DOCUMENT SEGMENT ->
------------

3 - Contracting forms and pricing mechanisms for major programme and projects Flashcards
What are Model Form contracts?
They are conditions of contract. They have a common template for the execution of project work in particular industries.
They reduce the need for parties to create bespoke terms
Consistent with recognised practice
Name some pros and cons of Model Form Contracts
Pro – reduce time scales, less negotiation
Con – may not be suitable for project with unique features, the needs of parties might be out of the norm
Name 3 types of model form of contract
New Engineering Contract (NEC) – management of engineering and construction projects
International Federation of Consulting Engineers (FIDIC) – construction, plant & design
The Joint contracts Tribunal (JCT) – minor and major projects
What are the 3 tiers in NEC contracts?
Core Clauses – responsibilities, time, testing, payment, risk, insurance
Main Optional Clauses – price with activity schedule, price with BOQ, Target cost with activity schedule, cost reimbursable, management contract
Secondary Option Clauses – price adj for inflation, bonus for early completion, delay damages, limitation to liability
What are the 2 main pricing mechanisms?

------------

EXTRACTED RECORDS ->
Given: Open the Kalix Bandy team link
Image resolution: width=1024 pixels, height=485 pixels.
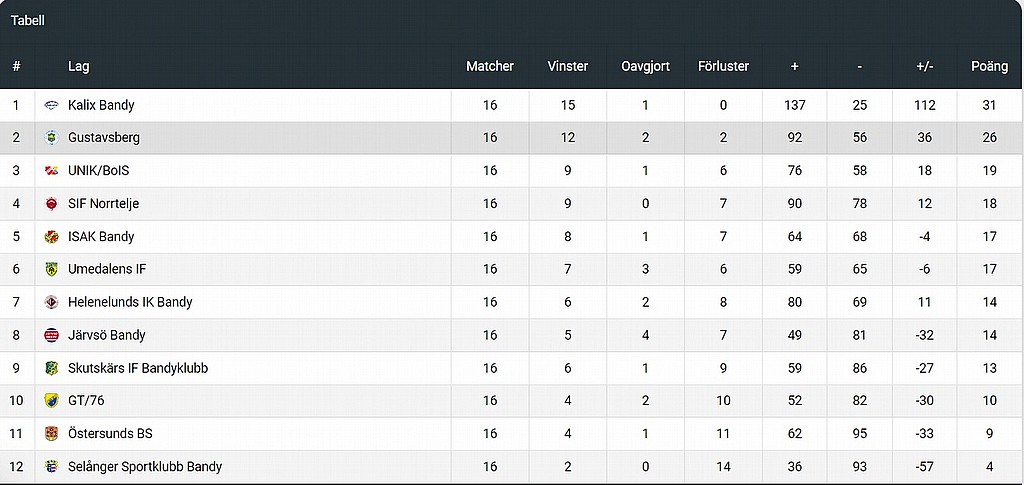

------------

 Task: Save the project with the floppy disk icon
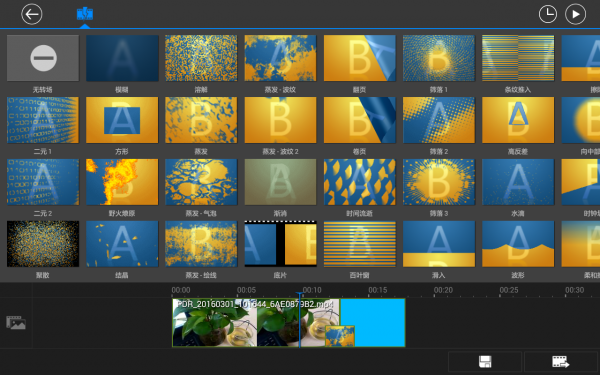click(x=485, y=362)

------------

EXERCISE TASKS ->
[1] In the contracting flashcards, which kinds of projects does the Joint Contracts Tribunal (JCT) form cover?
[2] Copy out the part of the contracting flashcards starting with "They reduce the" and going on through "in NEC contracts?".

RESULTS OF THE EXERCISE ->
[1] Minor and major projects.

[2]
They reduce the need for parties to create bespoke terms
Consistent with recognised practice
Name some pros and cons of Model Form Contracts
Pro – reduce time scales, less negotiation
Con – may not be suitable for project with unique features, the needs of parties might be out of the norm
Name 3 types of model form of contract
New Engineering Contract (NEC) – management of engineering and construction projects
International Federation of Consulting Engineers (FIDIC) – construction, plant & design
The Joint contracts Tribunal (JCT) – minor and major projects
What are the 3 tiers in NEC contracts?